Logo no início do Festival de Veneza, a presidente do júri, Lucrecia Martel, deu o recado: “Vocês se surpreenderiam com meu gosto”.

Tomara que seja verdade, porque se as preferências da argentina se afinarem com o que a sua obra e suas falas costumam expor, fica difícil pensar em algum filme deste ano que correspondesse a suas expectativas.

Um dos longas mais aplaudidos, “J’Accuse”, viu suas chances evaporarem já no primeiro dia, quando Martel deixou clara sua reprovação a Roman Polanski na disputa. E parece improvável que uma obra de tão grande público como “Coringa”, de Todd Phillips, ovacionada em Veneza, conquiste sua preferência.

O outro queridinho da Mostra, “Uma História de Casamento”, de Noah Baumbach, pende um pouco demais para o lado masculino no retrato de um fim de um relacionamento, então tampouco seria o Leão de Ouro dos sonhos da argentina.

Nesse cenário incerto, a grande esperança de um Leão de agrado geral se centrou no colombiano Ciro Guerra e seu “À Espera dos Bárbaros”, exibido na manhã desta sexta (6). Com temática pacifista, contra a violência a grupos minoritários e a xenofobia, o filme ainda ganharia pontos extras por ser dirigido por um cineasta latino-americano (como Martel).
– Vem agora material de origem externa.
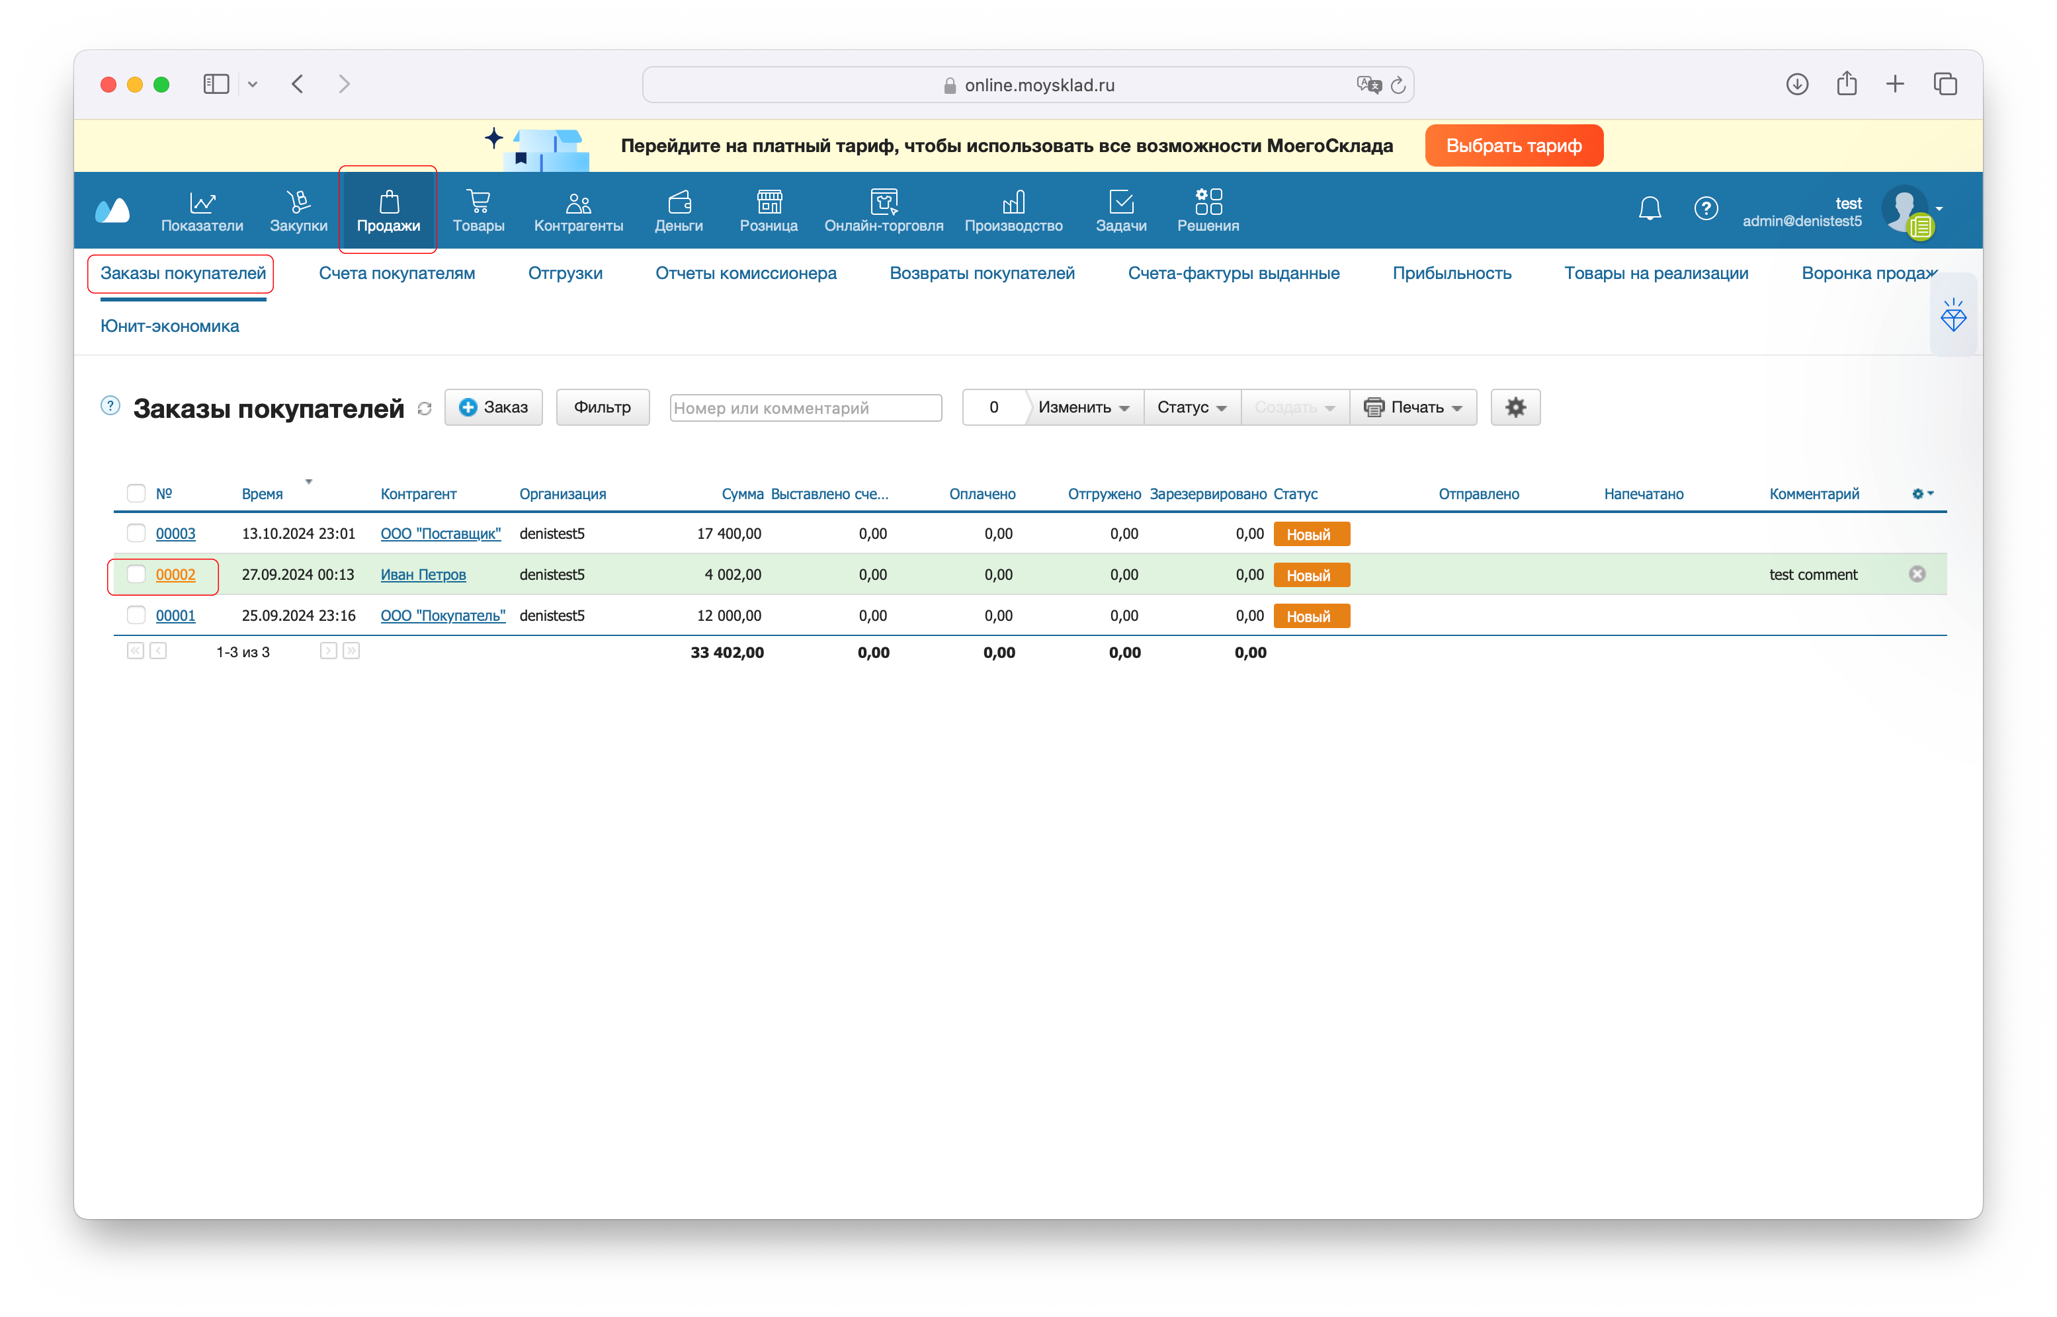Click the help question mark icon
The height and width of the screenshot is (1317, 2057).
1705,208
Mas apesar de certa consistência narrativa e dos temas fortes, o longa não conseguiu arrebatar Veneza. A estreia de Guerra, de “O Abraço da Serpente”, numa produção internacional em língua inglesa deixou até um gosto de decepção.
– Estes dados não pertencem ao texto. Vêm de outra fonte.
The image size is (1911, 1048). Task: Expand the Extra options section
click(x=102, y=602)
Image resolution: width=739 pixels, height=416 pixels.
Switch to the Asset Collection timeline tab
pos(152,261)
Com base em obra do sul-africano J. M. Coetzee, a trama tem Johnny Depp, Mark Rylance e Robert Pattinson. Tudo se passa num lugar incerto, que demarca as fronteiras entre um poderoso império com um território povoado por nômades.

O lugar vive em certa harmonia, mas tudo muda depois que o Império manda para lá um truculento coronel (Depp) para fazer uma inspeção. O militar logo passa a usar tortura e crueldade para domar os nômades da região —que ele chama de bárbaros—, trazendo ao local um tipo de violência até então inédito por ali.

O filme propõe a pergunta: quem são de fato os bárbaros? O povo pacífico que habita o local desde sempre? Ou os colonizadores que usam a brutalidade para impor seu domínio? “É uma pergunta aberta para que cada espectador responda sozinho”, disse Guerra a jornalistas.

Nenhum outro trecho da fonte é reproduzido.